Il faut nous aider à sécuriser les zones où les femmes doivent faire campagne. Nous voulons assainir ces zones. Vous avez vu les faiblesses de la mission des Nations unies. Cela fait plus de 15 ans qu'elle est là, mais elle n'arrive pas à mettre fin à la guerre dans le pays. Si vous continuez à injecter de l'argent dans la MONUSCO, vos contribuables vont encore donner de l'argent, mais nous n'arriverons pas à trouver de solution. Pourquoi le Canada ne peut-il pas parler aux Nations unies et à ses alliés pour mettre sur pied une armée de combat, comme les troupes de l'opération Artemis que les Français avaient envoyées à Bunia, des troupes qui vont faire la guerre aux groupes armés? Même notre armée dit que ces rebelles sont des djihadistes, qu'elle n'arrive pas à les contenir et qu'ils mènent une guerre asymétrique dont elle ne maîtrise pas le style. Comment feront ces femmes qui vont aller faire campagne dans les zones qui sont occupées par des groupes armés? Ces femmes risquent d'être kidnappées, violées, voire tuées. Il est grand temps de nous aider à assainir ces zones.

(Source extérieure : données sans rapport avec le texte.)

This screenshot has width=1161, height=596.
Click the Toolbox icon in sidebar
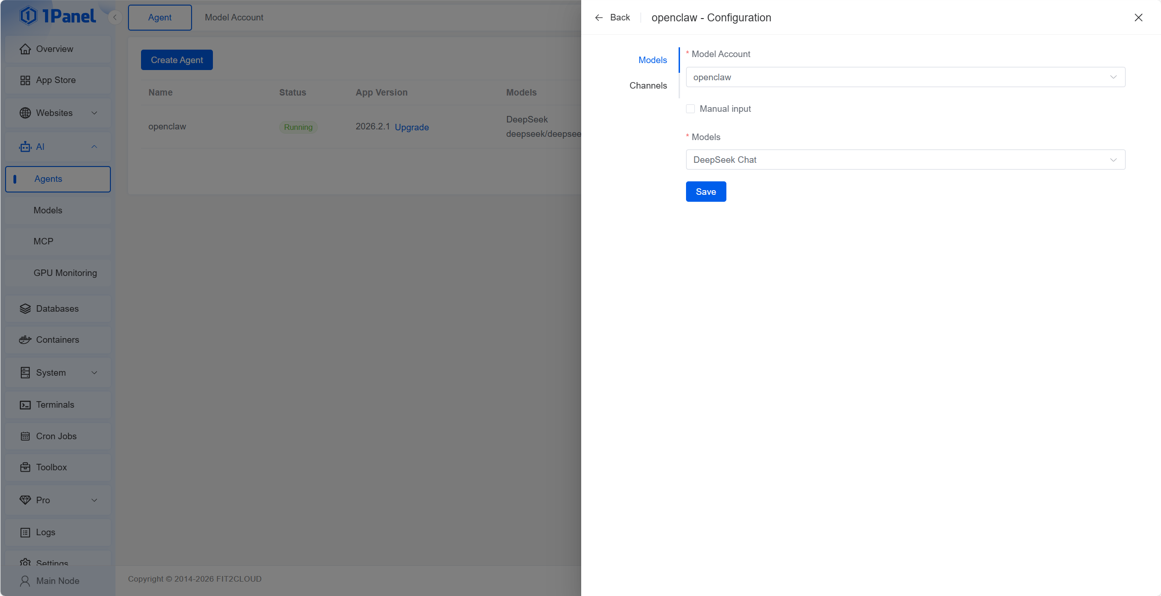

Il n'est pas seulement question ici des élections du 23 décembre. Nous avons un processus, un programme électoral qui va jusqu'en 2020. D'autres élections, locales cette fois, seront organisées au mois de mars. Nous avons donc besoin de l'aide financière du Canada pour cela, ainsi que de ses efforts de persuasion auprès des Nations unies pour la mise sur pied de troupes capables de combattre tous les groupes armés et de démobiliser les zones pour y amener la paix.
On devrait passer à autre chose que le virus Ebola. Si la population de Beni a réagi dans le cas de ce virus, c'est parce qu'elle a vu qu'il y avait une volonté de la part de la communauté internationale d'éradiquer l'épidémie, ce qui est un objectif très important. Pourtant, entretemps, des gens sont égorgés chaque jour à Beni. Certaines personnes ne dorment plus chez elles. Elles sont plus de 1 000 à se déplacer chaque soir pour aller dormir dans des quartiers sécurisés, avant de revenir dans leur maison le lendemain matin. Les enfants n'étudient plus. Les orphelins des massacres ne sont pas comptés. Comment les gens vont-ils réussir à faire campagne dans ce contexte?
La population a déjà tranché: elle ne veut plus voir tous ces gens qui ont été au pouvoir y revenir. Aidez-nous pour que cette élection se déroule bien. Nous espérons que l'Église catholique va avoir les moyens de déployer le nombre d'observateurs nécessaire et nous [difficultés techniques].